* SELECTED PASSAGE *
= Beginning of Section =

Given the relatively weak governance of rehabilitation in several LMICs,27 the WHO has repeatedly called on countries to strengthen their leadership for rehabilitation.28 The WHO therefore consciously emphasized government leadership in STARS. Involving government leaders in the situation assessment encourages government ownership, promotes uptake of findings, and more likely leads to commitment to implement recommendations. In a sector such as rehabilitation that has been frequently underprioritized by LMIC health ministries and includes unsustainable services provided by nongovernmental organizations, this is important.
STARS data can be used for health policy and systems research. There is a notorious lack of good-quality research in rehabilitation, especially in LMICs, an important motivation to ensure that STARS data can be used in research. Indeed, studies using HSA data exist, for instance, from the WHO Assessment Instrument for Mental Health Systems29 tool.
Study limitations
This article must be understood in the light of its limitations. First, the search for HSA tools and rehabilitation frameworks was not systematic, albeit sufficient to inform STARS. Second, although STARS is comprehensive, it is not exhaustive. Areas such as rehabilitation delivered in the context of work reintegration or substance abuse are not yet explicitly addressed and could be considered in future amendments or add on modules.
Conclusions
STARS is the first HSA shaped to rehabilitation and has been developed by WHO in a participatory process based on several expert consultations. STARS meaningfully supports governments to better understand the status of rehabilitation in their countries, define priorities for action to strengthen rehabilitation, and facilitate the monitoring of system level changes. Moreover, STARS data can be used by health policy and systems research to support evidence-informed policy. In this sense, WHO STARS may become a key element in strengthening rehabilitation in health systems, as requested in the Rehabilitation 2030 call for action.
Footnotes
Supported by the World Health Organization.
Disclosures: The authors alone are responsible for the views expressed in this article and they do not necessarily represent the views, decisions or policies of the institutions with which they are affiliated.

= End of Section =

* EXPLORE THE MATERIAL *
1. Answer these questions about the STARS excerpt:
(a) What has the WHO repeatedly called on countries to strengthen?
(b) Which WHO tool is named as a source of data already used in studies?
(c) Which two areas of rehabilitation are not yet explicitly addressed by STARS?
2. Turn the paragraph of the STARS excerpt that begins "This article must be understood" into a short bulleted list that keeps its main facts.
3. Quote the stretch of the STARS excerpt from "STARS data can be used for" through "add on modules.".
The data below have no connection to the STARS excerpt.

Stored items:
= Beginning of Section =

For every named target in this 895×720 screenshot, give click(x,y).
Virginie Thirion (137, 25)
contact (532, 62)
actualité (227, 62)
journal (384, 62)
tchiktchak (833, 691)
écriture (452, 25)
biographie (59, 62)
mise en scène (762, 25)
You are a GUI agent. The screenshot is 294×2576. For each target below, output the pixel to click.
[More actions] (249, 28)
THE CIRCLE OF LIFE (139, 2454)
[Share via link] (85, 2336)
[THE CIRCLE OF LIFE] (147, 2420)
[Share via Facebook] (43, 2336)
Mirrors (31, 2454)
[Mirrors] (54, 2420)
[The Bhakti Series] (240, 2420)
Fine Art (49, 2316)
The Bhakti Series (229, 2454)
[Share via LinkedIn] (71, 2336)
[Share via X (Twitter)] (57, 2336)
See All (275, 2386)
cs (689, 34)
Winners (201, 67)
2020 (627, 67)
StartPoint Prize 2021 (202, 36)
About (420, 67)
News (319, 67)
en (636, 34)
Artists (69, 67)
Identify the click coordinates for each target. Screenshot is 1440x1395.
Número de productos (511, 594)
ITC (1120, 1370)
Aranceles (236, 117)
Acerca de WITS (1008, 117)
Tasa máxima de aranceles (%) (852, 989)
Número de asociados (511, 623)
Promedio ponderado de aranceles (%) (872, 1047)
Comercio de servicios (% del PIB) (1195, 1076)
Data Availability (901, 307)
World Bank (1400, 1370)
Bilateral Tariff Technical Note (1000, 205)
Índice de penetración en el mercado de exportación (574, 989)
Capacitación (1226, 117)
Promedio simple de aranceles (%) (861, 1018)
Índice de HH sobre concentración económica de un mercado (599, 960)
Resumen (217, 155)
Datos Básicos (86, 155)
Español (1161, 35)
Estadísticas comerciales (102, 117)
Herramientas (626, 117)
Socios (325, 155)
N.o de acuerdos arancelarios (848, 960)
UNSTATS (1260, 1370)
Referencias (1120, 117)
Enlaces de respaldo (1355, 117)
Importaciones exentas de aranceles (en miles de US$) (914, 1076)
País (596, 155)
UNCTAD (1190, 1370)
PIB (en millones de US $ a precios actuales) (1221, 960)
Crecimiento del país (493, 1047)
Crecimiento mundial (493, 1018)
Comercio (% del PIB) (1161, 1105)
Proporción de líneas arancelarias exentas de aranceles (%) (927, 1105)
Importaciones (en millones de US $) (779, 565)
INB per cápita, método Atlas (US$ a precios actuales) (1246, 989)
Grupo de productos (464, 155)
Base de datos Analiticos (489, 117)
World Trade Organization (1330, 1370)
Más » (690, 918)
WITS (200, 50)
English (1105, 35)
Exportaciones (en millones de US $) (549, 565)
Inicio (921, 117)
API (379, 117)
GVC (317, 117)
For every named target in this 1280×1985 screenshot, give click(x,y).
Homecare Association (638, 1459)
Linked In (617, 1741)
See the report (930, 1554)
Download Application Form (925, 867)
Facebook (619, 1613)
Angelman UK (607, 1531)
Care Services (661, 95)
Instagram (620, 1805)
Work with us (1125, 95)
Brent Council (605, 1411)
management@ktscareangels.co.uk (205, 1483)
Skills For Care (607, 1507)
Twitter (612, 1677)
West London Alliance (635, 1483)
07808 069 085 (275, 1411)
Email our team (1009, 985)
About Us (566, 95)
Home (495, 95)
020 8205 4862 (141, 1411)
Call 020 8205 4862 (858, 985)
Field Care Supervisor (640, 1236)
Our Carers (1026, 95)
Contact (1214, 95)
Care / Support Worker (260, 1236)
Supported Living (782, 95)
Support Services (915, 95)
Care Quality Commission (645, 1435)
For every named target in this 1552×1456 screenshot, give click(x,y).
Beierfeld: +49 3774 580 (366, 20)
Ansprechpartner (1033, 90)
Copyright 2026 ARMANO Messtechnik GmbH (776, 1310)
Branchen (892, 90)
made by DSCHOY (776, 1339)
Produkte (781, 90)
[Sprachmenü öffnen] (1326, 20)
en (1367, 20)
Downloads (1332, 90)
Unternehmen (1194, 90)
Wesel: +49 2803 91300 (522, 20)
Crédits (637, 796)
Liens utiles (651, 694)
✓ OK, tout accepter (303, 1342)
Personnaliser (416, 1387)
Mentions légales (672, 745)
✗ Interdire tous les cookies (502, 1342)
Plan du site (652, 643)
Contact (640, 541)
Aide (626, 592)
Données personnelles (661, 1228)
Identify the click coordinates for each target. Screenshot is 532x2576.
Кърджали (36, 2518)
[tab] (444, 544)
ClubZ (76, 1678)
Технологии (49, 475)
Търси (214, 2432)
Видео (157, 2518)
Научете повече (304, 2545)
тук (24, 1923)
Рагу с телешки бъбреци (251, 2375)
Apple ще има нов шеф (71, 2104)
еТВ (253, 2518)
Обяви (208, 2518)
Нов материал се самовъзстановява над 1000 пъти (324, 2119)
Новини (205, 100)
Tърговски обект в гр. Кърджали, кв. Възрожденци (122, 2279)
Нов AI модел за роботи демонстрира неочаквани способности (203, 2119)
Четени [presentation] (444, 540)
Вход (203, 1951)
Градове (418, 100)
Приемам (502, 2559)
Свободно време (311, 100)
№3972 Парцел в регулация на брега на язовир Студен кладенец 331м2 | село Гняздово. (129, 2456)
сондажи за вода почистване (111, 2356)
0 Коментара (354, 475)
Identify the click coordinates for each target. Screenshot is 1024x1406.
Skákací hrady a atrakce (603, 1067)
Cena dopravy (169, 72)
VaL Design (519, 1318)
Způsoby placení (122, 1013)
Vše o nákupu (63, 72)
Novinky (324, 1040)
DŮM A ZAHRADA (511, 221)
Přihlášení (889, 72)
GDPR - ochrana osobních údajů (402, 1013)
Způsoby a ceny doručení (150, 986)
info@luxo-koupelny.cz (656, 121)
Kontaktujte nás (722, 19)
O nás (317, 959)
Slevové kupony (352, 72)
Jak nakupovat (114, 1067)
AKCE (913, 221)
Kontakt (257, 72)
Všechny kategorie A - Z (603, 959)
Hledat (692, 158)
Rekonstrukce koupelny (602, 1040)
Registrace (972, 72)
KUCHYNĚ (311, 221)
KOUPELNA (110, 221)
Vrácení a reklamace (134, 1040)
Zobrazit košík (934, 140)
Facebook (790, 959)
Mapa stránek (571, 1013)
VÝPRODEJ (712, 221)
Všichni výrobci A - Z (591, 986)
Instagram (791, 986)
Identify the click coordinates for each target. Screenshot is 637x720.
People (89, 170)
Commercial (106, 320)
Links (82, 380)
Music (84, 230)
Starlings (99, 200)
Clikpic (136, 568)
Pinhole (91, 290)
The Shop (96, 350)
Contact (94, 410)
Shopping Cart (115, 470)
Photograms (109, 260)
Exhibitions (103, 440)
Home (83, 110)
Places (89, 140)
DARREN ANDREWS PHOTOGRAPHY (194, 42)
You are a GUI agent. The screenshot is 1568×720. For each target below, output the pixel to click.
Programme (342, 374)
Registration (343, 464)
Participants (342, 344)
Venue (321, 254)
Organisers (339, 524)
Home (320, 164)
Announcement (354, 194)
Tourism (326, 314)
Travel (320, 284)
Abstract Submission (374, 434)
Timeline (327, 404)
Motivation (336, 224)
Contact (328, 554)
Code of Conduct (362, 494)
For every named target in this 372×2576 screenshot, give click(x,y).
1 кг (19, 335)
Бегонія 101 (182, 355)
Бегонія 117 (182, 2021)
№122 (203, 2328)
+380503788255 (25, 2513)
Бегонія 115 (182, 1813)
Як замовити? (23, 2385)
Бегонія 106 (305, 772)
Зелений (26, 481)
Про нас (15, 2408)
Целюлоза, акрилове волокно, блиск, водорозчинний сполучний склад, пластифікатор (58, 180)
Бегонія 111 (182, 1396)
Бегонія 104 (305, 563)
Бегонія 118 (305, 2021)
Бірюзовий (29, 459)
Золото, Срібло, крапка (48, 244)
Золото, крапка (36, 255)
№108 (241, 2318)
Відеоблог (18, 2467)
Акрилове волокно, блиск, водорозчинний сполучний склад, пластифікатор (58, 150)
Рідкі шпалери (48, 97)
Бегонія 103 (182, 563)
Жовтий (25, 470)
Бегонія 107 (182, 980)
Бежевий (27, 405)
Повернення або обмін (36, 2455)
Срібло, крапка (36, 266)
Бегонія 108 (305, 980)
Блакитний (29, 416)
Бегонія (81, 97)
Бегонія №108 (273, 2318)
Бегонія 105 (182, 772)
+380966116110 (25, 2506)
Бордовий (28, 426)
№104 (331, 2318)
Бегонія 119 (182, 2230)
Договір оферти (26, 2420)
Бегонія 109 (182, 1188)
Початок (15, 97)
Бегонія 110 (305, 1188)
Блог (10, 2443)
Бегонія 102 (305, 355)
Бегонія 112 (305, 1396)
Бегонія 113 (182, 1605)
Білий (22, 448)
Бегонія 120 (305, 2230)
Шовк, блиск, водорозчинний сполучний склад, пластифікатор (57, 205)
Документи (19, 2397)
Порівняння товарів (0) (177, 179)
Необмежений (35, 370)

= End of Section =

* ANSWER LIST *
1.
(a) Their leadership for rehabilitation.
(b) The WHO Assessment Instrument for Mental Health Systems.
(c) Rehabilitation delivered in the context of work reintegration and rehabilitation delivered in the context of substance abuse.

2.
- The article has limitations.
- The search for HSA tools and rehabilitation frameworks was not systematic, though it was sufficient to inform STARS.
- STARS is comprehensive but not exhaustive.
- It does not yet explicitly address rehabilitation delivered in the context of work reintegration or substance abuse.
- These areas could be considered in future amendments or add-on modules.

3.
STARS data can be used for health policy and systems research. There is a notorious lack of good-quality research in rehabilitation, especially in LMICs, an important motivation to ensure that STARS data can be used in research. Indeed, studies using HSA data exist, for instance, from the WHO Assessment Instrument for Mental Health Systems29 tool.
Study limitations
This article must be understood in the light of its limitations. First, the search for HSA tools and rehabilitation frameworks was not systematic, albeit sufficient to inform STARS. Second, although STARS is comprehensive, it is not exhaustive. Areas such as rehabilitation delivered in the context of work reintegration or substance abuse are not yet explicitly addressed and could be considered in future amendments or add on modules.